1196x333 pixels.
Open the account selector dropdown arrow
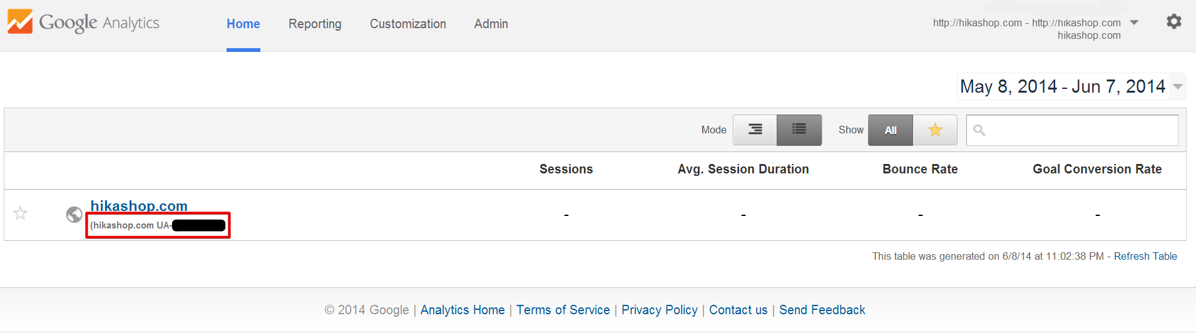(1134, 23)
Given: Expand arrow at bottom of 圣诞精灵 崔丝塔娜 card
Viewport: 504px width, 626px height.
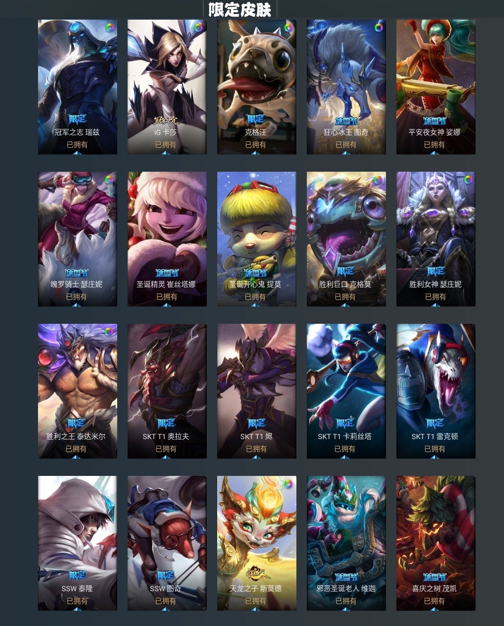Looking at the screenshot, I should pos(167,305).
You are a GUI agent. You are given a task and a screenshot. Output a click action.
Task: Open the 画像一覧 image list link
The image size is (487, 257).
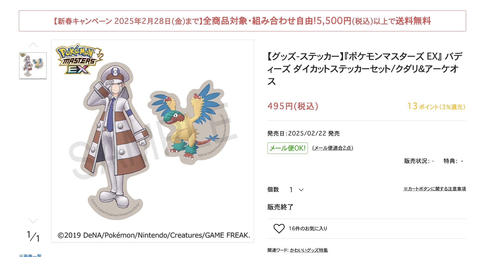(x=30, y=255)
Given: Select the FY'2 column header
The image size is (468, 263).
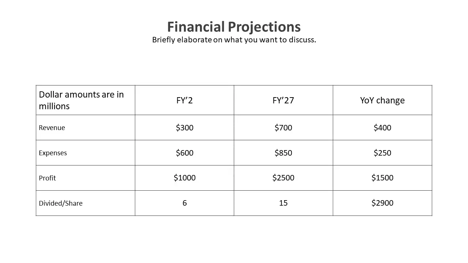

→ **Exercise**
Exactly as they appear above, write out all the entries, without pictures.

→ **Exercise response**
1196x333 pixels.
Open the account selector dropdown arrow
(1134, 23)
Given: Expand arrow at bottom of 圣诞精灵 崔丝塔娜 card
Viewport: 504px width, 626px height.
Looking at the screenshot, I should pos(167,305).
You are a GUI agent. You are given a task and a screenshot. Output a click action.
Task: Open the 画像一覧 image list link
The image size is (487, 257).
(x=30, y=255)
Given: Select the FY'2 column header
The image size is (468, 263).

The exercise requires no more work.